「放射線治療ができない人の特徴」はご存知ですか?副作用となる症状も医師が解説!

「放射線治療ができない人の特徴」はご存知ですか?副作用となる症状も医師が解説!

放射線治療の副作用となる症状

放射線治療の副作用には、急性期と晩期の2つがあります。放射線治療中や終了直後の急性期の副作用と、治療が終わってから半年〜数年経ってから現れる晩期の副作用となります。

放射線宿酔

放射線治療の急性期の副作用の一つに、放射線宿酔(ほうしゃせんしゅくすい)というものがあります。これは、全身または広い範囲に放射線治療を行った場合に起こる、吐き気や嘔吐、下痢などの胃腸の症状や全身の倦怠感のことです。一般的には放射線治療では1回2Gy(グレイ)照射することが多いのですが、この放射線量の場合には約50%の方に起こるといわれ、比較的早い時間に起こります。
症状は、徐々に改善することが多いです。しかし、吐き気が長引く場合や脱水症状が見られる場合は、主治医または放射線治療医により吐き気止めの薬や点滴で水分を補うことが必要です。

_確認用データ_:
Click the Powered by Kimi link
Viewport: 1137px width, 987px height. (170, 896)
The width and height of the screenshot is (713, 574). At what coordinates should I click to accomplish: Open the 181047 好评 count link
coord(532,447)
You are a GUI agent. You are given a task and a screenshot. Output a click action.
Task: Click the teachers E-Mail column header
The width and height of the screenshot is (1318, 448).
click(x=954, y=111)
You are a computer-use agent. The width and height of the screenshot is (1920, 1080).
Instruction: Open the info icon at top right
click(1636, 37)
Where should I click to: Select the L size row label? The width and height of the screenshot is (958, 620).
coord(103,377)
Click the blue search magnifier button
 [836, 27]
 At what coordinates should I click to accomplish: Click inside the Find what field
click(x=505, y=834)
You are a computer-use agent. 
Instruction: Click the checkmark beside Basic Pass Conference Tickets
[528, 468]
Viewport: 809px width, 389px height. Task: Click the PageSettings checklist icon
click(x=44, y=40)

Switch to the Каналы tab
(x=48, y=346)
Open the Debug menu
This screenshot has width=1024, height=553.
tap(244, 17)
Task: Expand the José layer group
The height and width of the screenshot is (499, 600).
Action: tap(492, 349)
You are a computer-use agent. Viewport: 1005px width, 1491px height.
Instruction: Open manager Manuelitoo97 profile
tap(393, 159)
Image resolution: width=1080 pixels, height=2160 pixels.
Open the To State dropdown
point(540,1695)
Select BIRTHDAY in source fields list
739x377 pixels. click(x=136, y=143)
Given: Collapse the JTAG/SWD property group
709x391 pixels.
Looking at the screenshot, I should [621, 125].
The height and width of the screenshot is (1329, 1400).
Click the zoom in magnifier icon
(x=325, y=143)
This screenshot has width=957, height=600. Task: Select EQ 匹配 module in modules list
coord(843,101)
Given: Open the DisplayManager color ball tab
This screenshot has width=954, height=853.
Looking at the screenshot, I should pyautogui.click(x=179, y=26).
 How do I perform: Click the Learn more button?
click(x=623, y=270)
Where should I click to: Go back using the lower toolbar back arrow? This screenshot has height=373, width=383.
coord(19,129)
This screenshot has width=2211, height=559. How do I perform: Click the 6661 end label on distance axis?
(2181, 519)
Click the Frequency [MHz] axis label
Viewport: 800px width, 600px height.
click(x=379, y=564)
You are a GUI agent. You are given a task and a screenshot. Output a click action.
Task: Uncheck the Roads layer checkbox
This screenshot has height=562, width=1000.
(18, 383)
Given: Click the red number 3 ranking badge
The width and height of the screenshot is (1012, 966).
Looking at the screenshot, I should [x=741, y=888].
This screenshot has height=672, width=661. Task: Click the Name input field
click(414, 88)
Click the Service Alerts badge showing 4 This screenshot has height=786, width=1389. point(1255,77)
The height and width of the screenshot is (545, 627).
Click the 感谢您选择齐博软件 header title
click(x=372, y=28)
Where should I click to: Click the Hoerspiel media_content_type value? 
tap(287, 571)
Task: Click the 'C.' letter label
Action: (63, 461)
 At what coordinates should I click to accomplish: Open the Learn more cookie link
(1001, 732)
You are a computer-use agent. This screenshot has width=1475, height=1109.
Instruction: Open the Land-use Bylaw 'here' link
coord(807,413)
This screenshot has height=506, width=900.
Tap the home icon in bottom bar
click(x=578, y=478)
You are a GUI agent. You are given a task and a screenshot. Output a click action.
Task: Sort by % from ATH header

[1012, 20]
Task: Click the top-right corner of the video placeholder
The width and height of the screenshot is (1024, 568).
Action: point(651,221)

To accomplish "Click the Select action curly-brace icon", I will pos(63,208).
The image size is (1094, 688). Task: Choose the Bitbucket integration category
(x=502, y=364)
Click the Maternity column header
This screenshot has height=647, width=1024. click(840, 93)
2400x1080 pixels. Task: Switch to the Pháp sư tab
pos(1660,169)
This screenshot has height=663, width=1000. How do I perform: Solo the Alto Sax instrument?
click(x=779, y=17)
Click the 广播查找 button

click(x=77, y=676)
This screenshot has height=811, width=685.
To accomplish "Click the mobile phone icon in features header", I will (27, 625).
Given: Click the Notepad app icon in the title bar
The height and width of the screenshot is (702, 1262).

_やること_:
A – 本文によると、1回2Gyを照射した場合、放射線宿酔は約何%の人に起こるとされていますか。
B – 本文のうち、「放射線治療の副作用には、急性」という語句を含むところから「で水分を補うことが必要です。」までを一字一句そのまま書き写してください。

_解答_:
A – 約50%の人に起こるとされています。

B –
放射線治療の副作用には、急性期と晩期の2つがあります。放射線治療中や終了直後の急性期の副作用と、治療が終わってから半年〜数年経ってから現れる晩期の副作用となります。

放射線宿酔

放射線治療の急性期の副作用の一つに、放射線宿酔(ほうしゃせんしゅくすい)というものがあります。これは、全身または広い範囲に放射線治療を行った場合に起こる、吐き気や嘔吐、下痢などの胃腸の症状や全身の倦怠感のことです。一般的には放射線治療では1回2Gy(グレイ)照射することが多いのですが、この放射線量の場合には約50%の方に起こるといわれ、比較的早い時間に起こります。
症状は、徐々に改善することが多いです。しかし、吐き気が長引く場合や脱水症状が見られる場合は、主治医または放射線治療医により吐き気止めの薬や点滴で水分を補うことが必要です。